But our so-called honourable ones, the MPs, save for expending too much time attracting attention to their inflated egos, passed the budget plus all its inherent wastages as outlined above and more. There is no chance that this budget can address the multiple challenges of a dysfunctional healthcare system, a perennially constricting economy, ever increasing unemployment, deepening poverty, rocketing criminal activity and structural as well as institutional corruption. As I see it, with South Africa convulsing from the phenomenon of state capture that has compromised its energy generation capacity leading to phased power outages, the primary focus of our MPs should have been on efforts to break the dependency syndrome and ensuring that we produce enough power for our needs and even for export.

The failure to prioritise electricity power generation, which is the primary vehicle for economic and human development, speaks volumes about the mindsets of the governing minority who have arrogated to themselves the right to think and speak for the people in perpetuity.
Instead, MPs voted for government to further pick-pocket an already overburdened taxpayer with the three percentage points increase on pay-as-you-earn tax as well as imposing taxes on basic consumables, such as electricity, while slashing corporate tax. That this approach worked for President Donald Trump in the United States and increased domestic investments whose domino effect was the creation of more jobs does not mean it will also work in Eswatini. For starters, America is a vast country with a huge domestic market that, on its own, makes it competitive even before factoring the global economy.

The same cannot be said of Eswatini whose market size militates against replicating the American dynamics on the domestic front. As such, reducing corporate tax is no silver bullet to the ailing economy, job creation and poverty alleviation. Neither will this be a magnet to attract foreign direct investments (FDIs) to these shores. To attract FDIs requires a lot more than that, including political reforms that unfortunately are a no-go area as they are the nemesis of the ruling elite. MPs also failed to coerce government to at least suspend money-draining national celebrations until such time that the economy is in good shape or government’s cash-flow challenges have improved. Why, the elected ones would rather be bogged down by their self-importance and demand seats on the high table just to be conspicuous during these wasteful events.

——

> THE TASKS
1 > List every challenge that the opinion piece on the budget says this budget has no chance of addressing.
2 > Answer these from the opinion piece on the budget:
(a) By how many percentage points was pay-as-you-earn tax increased?
(b) Whose approach of slashing corporate tax does the piece cite, and in which country?
(c) What did MPs fail to get government to suspend?

> DATA SECTION
——

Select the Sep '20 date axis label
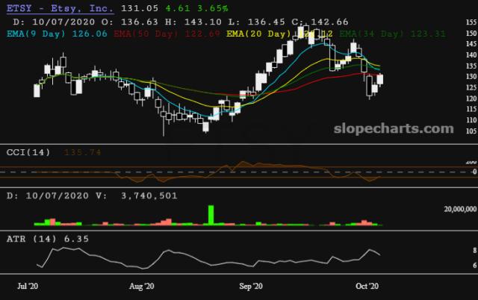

——

> TASK ANSWERS
1 >
- A dysfunctional healthcare system
- A perennially constricting economy
- Ever increasing unemployment
- Deepening poverty
- Rocketing criminal activity
- Structural as well as institutional corruption

2 >
(a) Three percentage points.
(b) President Donald Trump's approach, in the United States.
(c) Money-draining national celebrations.